Itemad "Angel" Al Matar says police officers violated her civil rights by yanking off her her headscarf and veil, which are worn for cultural/religious reasons, arresting her on the subway station stairs, then later strip-searching at a police station.

A federal lawsuit was filed in Chicago Thursday on Al-Matar's behalf. She is a student from Saudi Arabia who lives in Chicago, and told reporters she was in a hurry to catch her train on the 4th of July of 2015, because so wanted to get home quickly and break her Ramadan fast.

"Several (officers) ran up the stairs and grabbed the Plaintiff and threw her down upon the stair landing, then pulling at her and ripping off her hijab," the lawsuit says.

CBS Chicago reports the abuse didn't end there.

"They asked me why I put my food inside my bag, why I'm Muslim, why I'm fasting, why I'm wearing these clothes, why I cover my body," she said.

Security-camera video made public shows several minutes of the arrest in the subway. Several officers can be seen pushing through a crowd on a stairway to reach Al-Matar, but soon move out of view of the camera.

The fact that Al-Matar was wearing a headscarf, known as a hijab, and the face veil, called a niqab, "was the impetus behind the actions" of the officers, the court filing alleges. In a statement Thursday, Phil Robertson, a lawyer for the Chicago chapter of the Council on American-Islamic Relations, or CAIR, and a co-counsel in the civil case, argued that "blatant xenophobia, Islamophobia, and racial profiling" underpinned the officers' actions.

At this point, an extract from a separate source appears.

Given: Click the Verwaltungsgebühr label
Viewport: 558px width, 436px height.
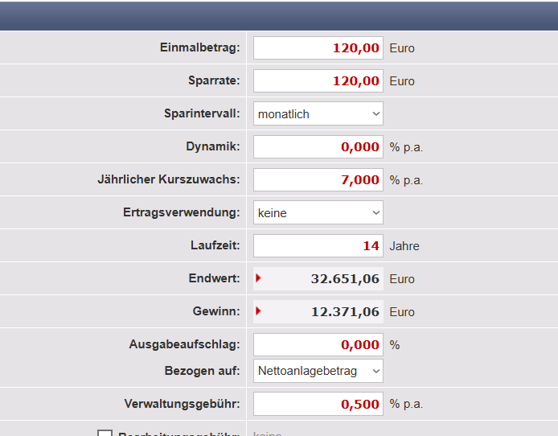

A police report filed the night of the incident says officers had been "on high alert of terrorist activity" on the Fourth of July holiday when they spotted Al-Matar exhibiting what they believed was "suspicious behavior," including walking at "a brisk pace, in a determined manner." It also says officers saw what they thought could be "incendiary devices" around her ankles and were also suspicious of her backpack, which was clutched to her chest.

"(Officers) believed that subject might be a lone wolf suicide bomber and decided to attempt to take subject into custody," it says.

Muslim Woman Sues Chicago Police Officers For Racial Profiling [CBS Chicago]

Itemid Al Matar Lawsuit [Scribd]

(Thanks, Khaled)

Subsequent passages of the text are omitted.